New York Supreme Court justice Ellen Gesmer argued that the city’s parade permit scheme was too vague and overbroad and appeared to be selectively enforced. She noted that in this case, two of the defendents were charged with unlawfully “parading” even though they were riding in a group of four—far below the “20 or more” threshold that the NYPD has been using to define events requiring a permit.
Judge Gesmer also dismissed charges of disorderly conduct brought against three of the defendants, ruling that riding side by side on bikes was not a criminal form of disruption, even if some cars are forced to slow down or change lanes because of it.

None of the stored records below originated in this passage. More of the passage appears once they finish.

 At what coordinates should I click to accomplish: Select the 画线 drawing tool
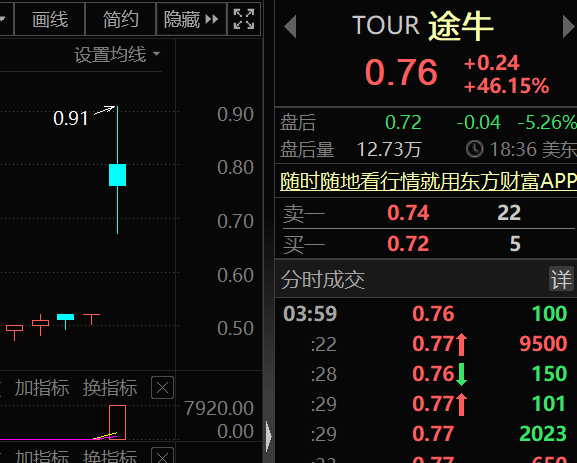(50, 19)
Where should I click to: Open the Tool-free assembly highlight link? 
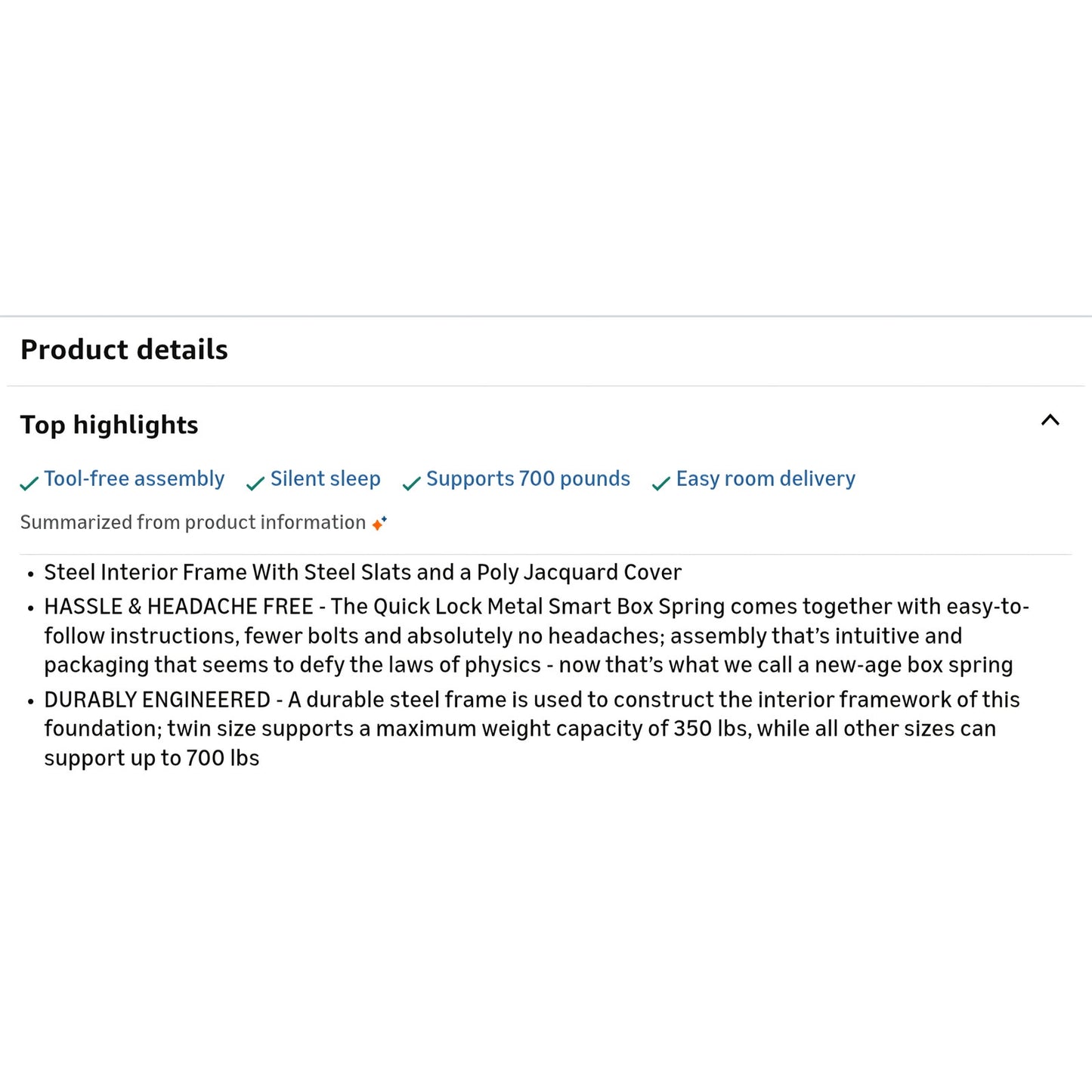[134, 478]
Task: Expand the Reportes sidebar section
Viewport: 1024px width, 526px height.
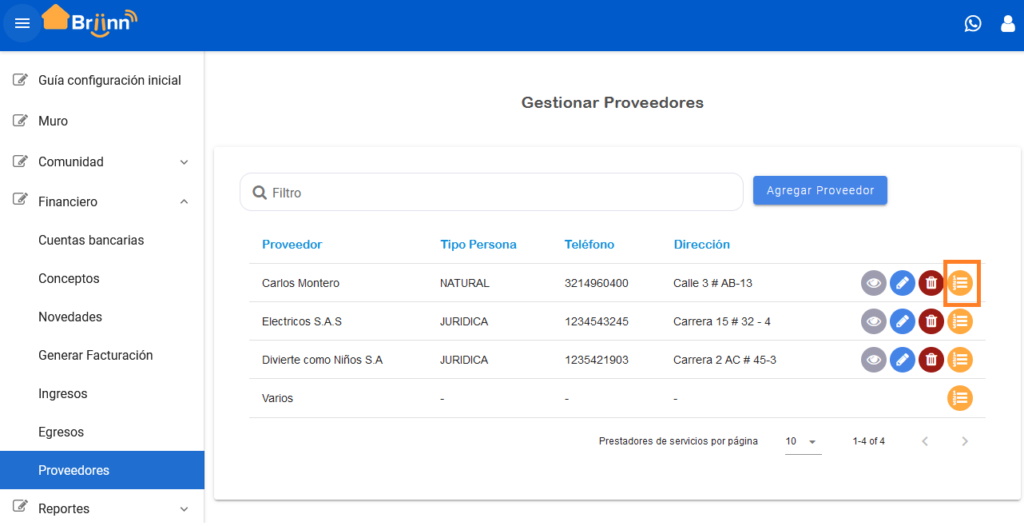Action: point(102,508)
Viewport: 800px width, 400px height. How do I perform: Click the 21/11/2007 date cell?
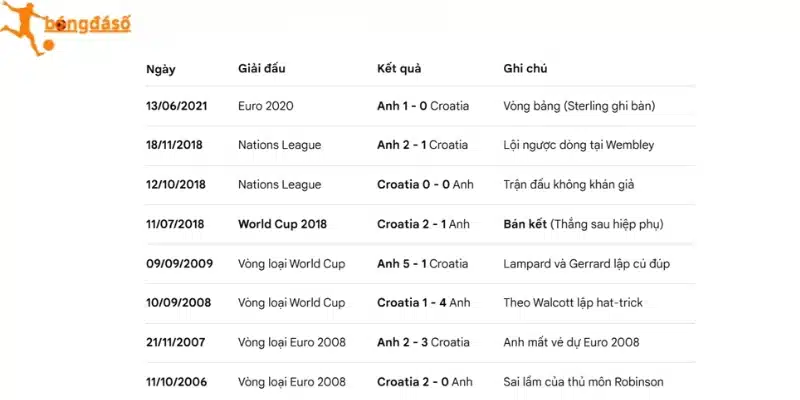(x=175, y=342)
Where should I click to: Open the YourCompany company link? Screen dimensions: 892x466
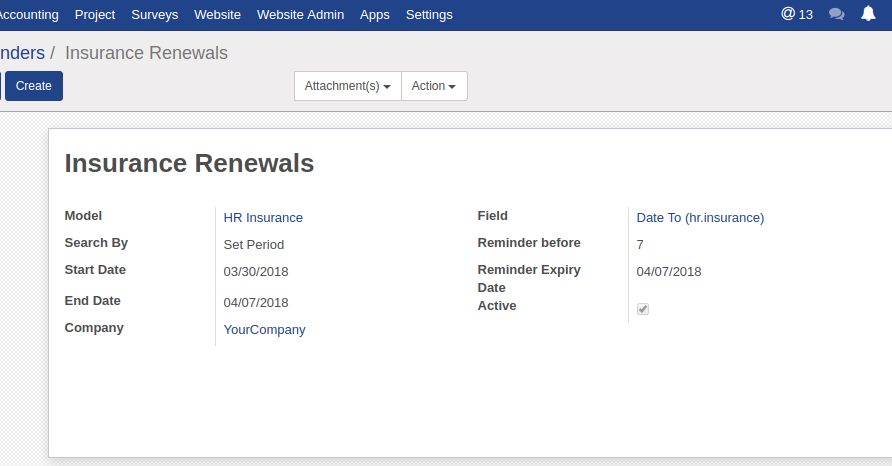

Judge Gesmer did however uphold the disorderly conduct charge against one woman accused of running a red light with 50 other cyclists during the ride.
Reached late Wednesday, a lawyer for city insisted the parade law was constitutional, but said the city was working on amending the provision in order to “eliminate any possible ambiguity as to the type of activity that constitutes a parade and is thus required to obtain a permit.”
In another win for the Critical Mass crowd, a New York City traffic court judge dismissed charges against a volunteer legal observer who was yanked off her bike and dumped on the ground by Assistant Police Chief Bruce Smolka during last February’s mass ride.
Adrienne Wheeler was ticketed for riding the wrong way up Seventh Avenue in Times Square. But the judge tossed the ticket when the officer who wrote it admitted in court that he did not personally observe Wheeler doing that.
“Falsely swearing in a complaint—even a traffic ticket—is an actual crime punishable by up to a year in jail,” noted Wheeler’s lawyer Simone Levine.
At the hearing, Lieutenant Joseph Caneco, head of operations for the NYPD’s Patrol Borough Manhattan South, demanded he be allowed to testify against Wheeler, saying he had witnessed the incident. But the judge refused because Caneco did not write her ticket.
More than just a technicality, Gideon Oliver, a lawyer who has represented the bulk of the more than 650 people arrested during Critical Mass rides over the last two years, said the dismissal of Wheeler’s ticket underscored the “widespread” problem of police officers being asked to arrest and testify against demonstrators for things they did not actually see.
“This is the same thing the NYPD was criticized for during the mass arrests that took place during the RNC,” Oliver said, speaking of the 2004 Republican National Convention, when many legal observers, bystanders, and protesters were rounded up, whether they were doing anything illegal or not.
Most of the more than 1800 RNC cases have been dropped.
The Civilian Complaint Review Board is still investigating a complaint of excessive force filed against Smolka by Wheeler.
In other good news for city cyclists, the Department of Transportation announced plans to add 200 miles of bike lanes on city streets over the next three years.
The move comes after a citywide study showed 225 cyclists have died in traffic accidents over the last 10 years (including three on Manhattan’s Houston Street over the last 13 months).
The city is also pledging new streets signs and a public outreach campaign to encourage bikers and motorists to “share” the road.